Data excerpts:
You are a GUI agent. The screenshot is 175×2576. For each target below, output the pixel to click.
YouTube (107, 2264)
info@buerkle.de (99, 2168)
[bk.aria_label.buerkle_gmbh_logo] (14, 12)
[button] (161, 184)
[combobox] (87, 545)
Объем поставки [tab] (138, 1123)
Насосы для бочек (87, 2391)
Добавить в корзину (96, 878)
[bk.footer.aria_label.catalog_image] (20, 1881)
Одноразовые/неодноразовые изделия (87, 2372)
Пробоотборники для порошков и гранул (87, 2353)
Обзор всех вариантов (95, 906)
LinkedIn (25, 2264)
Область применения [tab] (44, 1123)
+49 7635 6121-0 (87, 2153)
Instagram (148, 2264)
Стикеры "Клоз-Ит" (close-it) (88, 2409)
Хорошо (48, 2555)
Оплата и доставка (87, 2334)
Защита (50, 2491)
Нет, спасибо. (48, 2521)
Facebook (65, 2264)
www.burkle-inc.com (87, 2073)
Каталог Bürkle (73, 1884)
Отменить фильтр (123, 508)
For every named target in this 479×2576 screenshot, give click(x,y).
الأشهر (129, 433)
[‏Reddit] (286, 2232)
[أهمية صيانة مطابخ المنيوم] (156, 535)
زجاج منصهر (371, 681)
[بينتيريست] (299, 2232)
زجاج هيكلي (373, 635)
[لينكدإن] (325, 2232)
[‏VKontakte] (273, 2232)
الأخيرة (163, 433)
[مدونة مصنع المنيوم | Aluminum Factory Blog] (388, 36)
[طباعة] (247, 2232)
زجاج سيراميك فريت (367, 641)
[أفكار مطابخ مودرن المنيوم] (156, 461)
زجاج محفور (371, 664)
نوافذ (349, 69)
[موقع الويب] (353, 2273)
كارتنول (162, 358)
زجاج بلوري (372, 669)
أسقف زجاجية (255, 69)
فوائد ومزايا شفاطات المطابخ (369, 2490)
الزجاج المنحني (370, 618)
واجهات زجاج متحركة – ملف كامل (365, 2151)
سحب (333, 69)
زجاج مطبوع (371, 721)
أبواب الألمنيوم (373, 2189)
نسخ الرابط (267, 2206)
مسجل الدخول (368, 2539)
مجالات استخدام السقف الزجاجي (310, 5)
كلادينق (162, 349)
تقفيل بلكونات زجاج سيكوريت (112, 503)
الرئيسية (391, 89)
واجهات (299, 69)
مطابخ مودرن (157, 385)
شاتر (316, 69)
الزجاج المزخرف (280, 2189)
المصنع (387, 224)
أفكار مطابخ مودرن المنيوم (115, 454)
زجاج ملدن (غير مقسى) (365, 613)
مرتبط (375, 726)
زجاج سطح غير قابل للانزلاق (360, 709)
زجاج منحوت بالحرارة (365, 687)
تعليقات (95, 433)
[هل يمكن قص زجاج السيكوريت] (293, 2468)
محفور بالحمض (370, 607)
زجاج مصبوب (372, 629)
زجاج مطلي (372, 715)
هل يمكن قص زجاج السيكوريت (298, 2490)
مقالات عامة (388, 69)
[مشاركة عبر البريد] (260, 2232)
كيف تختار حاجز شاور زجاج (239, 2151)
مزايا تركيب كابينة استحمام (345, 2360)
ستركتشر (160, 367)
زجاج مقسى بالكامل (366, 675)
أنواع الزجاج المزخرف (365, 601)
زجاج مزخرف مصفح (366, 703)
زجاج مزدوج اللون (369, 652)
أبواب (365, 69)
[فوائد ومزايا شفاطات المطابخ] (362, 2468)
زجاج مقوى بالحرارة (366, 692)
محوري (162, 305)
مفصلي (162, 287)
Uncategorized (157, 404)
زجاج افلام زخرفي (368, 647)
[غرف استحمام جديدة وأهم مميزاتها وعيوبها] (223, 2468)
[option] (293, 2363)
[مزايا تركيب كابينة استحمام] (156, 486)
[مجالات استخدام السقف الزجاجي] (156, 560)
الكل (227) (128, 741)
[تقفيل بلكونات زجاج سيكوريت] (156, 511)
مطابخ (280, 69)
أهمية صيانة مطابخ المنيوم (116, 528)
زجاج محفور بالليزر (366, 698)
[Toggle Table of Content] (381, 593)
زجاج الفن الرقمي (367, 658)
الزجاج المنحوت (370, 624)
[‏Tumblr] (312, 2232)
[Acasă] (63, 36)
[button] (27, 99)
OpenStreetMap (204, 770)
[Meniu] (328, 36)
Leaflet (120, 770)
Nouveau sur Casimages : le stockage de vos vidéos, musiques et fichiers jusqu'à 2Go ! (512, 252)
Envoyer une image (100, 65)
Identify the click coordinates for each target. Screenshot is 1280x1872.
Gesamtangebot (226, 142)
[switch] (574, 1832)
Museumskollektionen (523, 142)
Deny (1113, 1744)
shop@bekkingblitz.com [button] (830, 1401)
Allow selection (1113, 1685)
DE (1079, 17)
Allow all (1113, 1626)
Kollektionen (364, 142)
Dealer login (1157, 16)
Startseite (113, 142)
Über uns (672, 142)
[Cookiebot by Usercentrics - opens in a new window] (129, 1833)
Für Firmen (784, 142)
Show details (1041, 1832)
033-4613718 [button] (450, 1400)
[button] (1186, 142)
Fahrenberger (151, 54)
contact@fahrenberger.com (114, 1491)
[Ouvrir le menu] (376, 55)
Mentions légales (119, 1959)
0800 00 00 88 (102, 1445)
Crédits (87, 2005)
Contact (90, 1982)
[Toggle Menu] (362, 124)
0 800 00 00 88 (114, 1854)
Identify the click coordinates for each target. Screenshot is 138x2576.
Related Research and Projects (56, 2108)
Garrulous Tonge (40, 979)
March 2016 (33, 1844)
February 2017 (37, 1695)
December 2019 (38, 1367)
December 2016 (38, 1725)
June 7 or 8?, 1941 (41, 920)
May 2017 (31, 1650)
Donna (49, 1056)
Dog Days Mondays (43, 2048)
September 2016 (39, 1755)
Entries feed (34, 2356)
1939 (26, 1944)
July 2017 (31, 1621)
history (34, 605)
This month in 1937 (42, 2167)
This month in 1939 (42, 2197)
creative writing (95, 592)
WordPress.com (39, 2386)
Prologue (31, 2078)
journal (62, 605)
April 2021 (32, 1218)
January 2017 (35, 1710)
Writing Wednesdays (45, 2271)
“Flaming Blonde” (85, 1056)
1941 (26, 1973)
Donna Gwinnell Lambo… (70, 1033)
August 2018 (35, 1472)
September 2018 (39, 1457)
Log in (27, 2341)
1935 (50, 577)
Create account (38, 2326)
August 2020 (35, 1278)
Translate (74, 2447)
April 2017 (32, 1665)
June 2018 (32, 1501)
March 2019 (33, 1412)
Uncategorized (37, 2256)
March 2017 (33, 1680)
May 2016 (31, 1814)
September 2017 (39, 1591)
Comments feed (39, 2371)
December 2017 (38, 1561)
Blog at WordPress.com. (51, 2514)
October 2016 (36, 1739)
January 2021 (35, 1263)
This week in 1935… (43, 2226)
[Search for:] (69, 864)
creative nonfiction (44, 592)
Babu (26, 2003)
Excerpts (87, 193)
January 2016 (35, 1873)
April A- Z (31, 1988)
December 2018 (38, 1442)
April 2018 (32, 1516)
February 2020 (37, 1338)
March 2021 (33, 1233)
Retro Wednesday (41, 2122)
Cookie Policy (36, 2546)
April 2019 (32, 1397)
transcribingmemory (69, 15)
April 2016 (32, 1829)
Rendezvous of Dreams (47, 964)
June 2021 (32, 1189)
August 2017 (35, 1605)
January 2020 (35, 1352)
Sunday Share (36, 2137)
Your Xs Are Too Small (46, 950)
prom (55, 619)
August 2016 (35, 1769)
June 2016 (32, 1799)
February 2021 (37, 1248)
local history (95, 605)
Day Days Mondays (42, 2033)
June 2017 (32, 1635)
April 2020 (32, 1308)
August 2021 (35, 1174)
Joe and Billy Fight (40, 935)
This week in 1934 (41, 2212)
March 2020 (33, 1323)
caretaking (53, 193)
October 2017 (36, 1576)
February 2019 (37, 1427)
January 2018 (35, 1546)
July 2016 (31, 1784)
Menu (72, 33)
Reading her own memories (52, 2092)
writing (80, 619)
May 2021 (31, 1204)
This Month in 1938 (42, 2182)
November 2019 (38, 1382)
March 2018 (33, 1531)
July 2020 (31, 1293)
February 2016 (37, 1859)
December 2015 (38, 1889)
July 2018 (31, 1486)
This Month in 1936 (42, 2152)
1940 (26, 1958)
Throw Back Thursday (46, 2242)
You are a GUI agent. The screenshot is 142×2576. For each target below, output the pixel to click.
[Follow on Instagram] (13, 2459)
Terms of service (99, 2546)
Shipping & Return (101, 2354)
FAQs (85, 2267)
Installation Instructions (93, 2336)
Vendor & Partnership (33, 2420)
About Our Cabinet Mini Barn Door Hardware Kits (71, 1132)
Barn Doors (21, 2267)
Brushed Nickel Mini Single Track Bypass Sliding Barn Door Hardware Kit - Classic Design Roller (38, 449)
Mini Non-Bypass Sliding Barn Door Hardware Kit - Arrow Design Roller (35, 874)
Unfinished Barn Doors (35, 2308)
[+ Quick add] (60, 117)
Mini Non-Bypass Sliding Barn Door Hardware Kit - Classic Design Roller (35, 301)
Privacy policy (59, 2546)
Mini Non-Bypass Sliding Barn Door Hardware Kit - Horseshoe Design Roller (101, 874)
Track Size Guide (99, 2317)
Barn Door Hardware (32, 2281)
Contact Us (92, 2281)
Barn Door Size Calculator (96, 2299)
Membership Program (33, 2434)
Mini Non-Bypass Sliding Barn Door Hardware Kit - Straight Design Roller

* _What is being asked_:
Taking the entries above, print exactly the lines starting at the line with "الزجاج المنحوت (370, 624)" and ending at the line with "Fahrenberger (151, 54)", both included.

* _Result_:
الزجاج المنحوت (370, 624)
[‏Tumblr] (312, 2232)
[Acasă] (63, 36)
[button] (27, 99)
OpenStreetMap (204, 770)
[Meniu] (328, 36)
Leaflet (120, 770)
Nouveau sur Casimages : le stockage de vos vidéos, musiques et fichiers jusqu'à 2Go ! (512, 252)
Envoyer une image (100, 65)
Identify the click coordinates for each target. Screenshot is 1280x1872.
Gesamtangebot (226, 142)
[switch] (574, 1832)
Museumskollektionen (523, 142)
Deny (1113, 1744)
shop@bekkingblitz.com [button] (830, 1401)
Allow selection (1113, 1685)
DE (1079, 17)
Allow all (1113, 1626)
Kollektionen (364, 142)
Dealer login (1157, 16)
Startseite (113, 142)
Über uns (672, 142)
[Cookiebot by Usercentrics - opens in a new window] (129, 1833)
Für Firmen (784, 142)
Show details (1041, 1832)
033-4613718 [button] (450, 1400)
[button] (1186, 142)
Fahrenberger (151, 54)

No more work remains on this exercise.